Blind World

Study links high monosodium glutamate (MSG) diet to blindness in rats.

October 25, 2002.

By Susan Schwartz,
South China Morning Post.

Eating too much monosodium glutamate (MSG), the flavour enhancer widely used in Hong Kong cooking and in snack foods, could cause blindness.

Rats fed on diets high in MSG suffered vision loss and a thinning of the retina, the layer of light-sensitive cells on the rear wall of the eyeball, in a Japanese study at Hirosaki University published this week in British weekly New Scientist.

However, Chinese University optometry professor Dennis Lam Shun-chiu said it was too early to jump to conclusions about the research findings. "The dosage used in these experiments is a lot higher than normally used in real life," Professor Lam said.

"We still do not know what the cumulative affects are from eating MSG, although it has been shown previously that when you have a moderate to high degree of MSG there will be damage to cells."

Previous studies have shown that when MSG is injected directly into the eye, it can cause nerve damage. But this study is the first to show that it can have the same effect when ingested through food.

The high-dose MSG diet fed to the rats comprised 20 per cent of the flavour booster, a proportion that lead researcher Hiroshi Ohguro acknowledged was large.

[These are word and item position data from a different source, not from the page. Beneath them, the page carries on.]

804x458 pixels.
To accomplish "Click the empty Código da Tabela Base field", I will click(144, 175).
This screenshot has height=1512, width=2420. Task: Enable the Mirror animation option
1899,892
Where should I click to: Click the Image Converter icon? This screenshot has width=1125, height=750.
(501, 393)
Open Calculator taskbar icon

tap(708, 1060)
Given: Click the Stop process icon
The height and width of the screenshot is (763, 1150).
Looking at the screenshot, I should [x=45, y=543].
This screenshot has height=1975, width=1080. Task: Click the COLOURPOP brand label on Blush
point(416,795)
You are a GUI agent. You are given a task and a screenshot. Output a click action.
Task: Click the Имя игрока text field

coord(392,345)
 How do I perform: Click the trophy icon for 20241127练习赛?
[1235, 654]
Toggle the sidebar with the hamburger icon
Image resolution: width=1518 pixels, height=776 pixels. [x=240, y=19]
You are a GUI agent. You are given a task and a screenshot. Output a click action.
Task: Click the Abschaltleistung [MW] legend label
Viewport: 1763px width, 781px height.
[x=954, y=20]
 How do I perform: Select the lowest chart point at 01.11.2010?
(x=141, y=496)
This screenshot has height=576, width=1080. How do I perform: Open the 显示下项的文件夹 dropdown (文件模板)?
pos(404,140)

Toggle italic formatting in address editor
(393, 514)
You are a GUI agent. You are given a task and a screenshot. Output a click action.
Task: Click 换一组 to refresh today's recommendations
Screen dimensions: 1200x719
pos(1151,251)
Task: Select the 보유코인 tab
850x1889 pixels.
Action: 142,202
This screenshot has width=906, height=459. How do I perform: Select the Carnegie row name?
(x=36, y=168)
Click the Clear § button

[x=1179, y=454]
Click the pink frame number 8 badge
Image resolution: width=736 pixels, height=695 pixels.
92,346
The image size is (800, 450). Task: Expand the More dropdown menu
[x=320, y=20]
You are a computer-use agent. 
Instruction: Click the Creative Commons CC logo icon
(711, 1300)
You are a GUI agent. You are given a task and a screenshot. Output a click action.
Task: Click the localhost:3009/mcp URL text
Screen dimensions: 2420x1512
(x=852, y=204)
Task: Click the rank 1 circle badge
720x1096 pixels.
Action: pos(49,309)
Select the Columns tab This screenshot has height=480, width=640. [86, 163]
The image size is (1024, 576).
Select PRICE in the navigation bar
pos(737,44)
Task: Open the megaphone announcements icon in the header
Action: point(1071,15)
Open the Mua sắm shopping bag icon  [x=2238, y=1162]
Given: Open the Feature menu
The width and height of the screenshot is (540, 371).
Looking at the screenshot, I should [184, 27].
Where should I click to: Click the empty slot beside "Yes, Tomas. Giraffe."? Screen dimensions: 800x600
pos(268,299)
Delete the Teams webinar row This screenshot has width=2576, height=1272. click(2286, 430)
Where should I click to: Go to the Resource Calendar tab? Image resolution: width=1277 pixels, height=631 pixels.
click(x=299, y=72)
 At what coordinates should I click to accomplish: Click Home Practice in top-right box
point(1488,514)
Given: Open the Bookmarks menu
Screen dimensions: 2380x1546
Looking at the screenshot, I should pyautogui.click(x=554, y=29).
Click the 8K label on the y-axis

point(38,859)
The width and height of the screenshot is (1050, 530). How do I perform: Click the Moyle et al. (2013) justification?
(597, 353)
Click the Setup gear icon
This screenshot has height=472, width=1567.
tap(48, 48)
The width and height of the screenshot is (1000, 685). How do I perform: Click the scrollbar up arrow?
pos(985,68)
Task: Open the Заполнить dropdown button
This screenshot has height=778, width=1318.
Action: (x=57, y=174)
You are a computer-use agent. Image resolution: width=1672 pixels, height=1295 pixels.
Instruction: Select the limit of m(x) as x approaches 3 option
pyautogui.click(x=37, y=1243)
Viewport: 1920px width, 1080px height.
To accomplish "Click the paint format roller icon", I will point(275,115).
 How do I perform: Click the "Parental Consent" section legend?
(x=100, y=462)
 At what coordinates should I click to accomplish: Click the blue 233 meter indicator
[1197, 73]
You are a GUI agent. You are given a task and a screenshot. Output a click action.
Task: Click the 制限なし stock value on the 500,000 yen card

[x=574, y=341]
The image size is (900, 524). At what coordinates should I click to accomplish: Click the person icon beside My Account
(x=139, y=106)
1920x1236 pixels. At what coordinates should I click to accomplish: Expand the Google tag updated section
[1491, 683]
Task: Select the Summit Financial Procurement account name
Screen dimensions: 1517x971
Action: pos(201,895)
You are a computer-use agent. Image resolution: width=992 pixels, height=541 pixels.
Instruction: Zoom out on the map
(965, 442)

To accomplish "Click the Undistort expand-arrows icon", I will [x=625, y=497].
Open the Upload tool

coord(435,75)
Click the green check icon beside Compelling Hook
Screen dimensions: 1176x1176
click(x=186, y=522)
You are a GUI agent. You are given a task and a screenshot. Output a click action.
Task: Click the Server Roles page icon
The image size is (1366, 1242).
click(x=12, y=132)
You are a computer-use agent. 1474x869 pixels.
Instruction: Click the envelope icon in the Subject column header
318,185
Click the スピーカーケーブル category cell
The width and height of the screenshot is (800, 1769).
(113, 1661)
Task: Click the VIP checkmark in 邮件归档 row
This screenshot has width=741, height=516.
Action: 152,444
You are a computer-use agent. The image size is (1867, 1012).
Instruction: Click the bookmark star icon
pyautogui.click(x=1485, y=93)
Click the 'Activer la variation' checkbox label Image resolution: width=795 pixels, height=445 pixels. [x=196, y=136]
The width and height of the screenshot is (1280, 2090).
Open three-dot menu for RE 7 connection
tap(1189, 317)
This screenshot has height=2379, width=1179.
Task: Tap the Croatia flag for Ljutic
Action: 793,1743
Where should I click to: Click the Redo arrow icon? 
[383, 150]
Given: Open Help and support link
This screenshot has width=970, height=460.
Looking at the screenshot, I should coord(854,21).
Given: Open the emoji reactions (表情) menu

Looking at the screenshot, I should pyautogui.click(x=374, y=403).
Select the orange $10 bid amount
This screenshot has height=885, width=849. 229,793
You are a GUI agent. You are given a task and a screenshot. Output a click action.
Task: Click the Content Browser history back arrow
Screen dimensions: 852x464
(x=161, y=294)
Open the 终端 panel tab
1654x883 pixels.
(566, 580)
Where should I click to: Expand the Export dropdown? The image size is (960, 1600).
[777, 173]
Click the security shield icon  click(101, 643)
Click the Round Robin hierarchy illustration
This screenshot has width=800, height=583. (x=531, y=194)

"Lesser amounts should be okay, but the precise borderline amount is still unknown," he said.

Rats were fed three different diets for six months that contained either high levels of MSG, moderate levels, or none.

In rats on the high-MSG diet, some retinal nerve layers thinned by as much as 75 per cent.

Test tests that measured retinal response to light showed they could not see as well as normal.

Rats on the moderate diet also had damage, to a lesser extent.

Glutamate is an amino acid that acts as neurotransmitter - a chemical that helps send signals among brain cells.

The findings might go some way to explaining why there is such a high rate of normal-tension glaucoma in eastern Asia, the researchers suggest.

The condition leads to blindness without the increase in pressure inside the eyeball normally associated with glaucoma.

Lower dietary intakes of MSG could produce the same effects over decades, which may be why people tend not to develop normal-tension glaucoma until they are in their forties.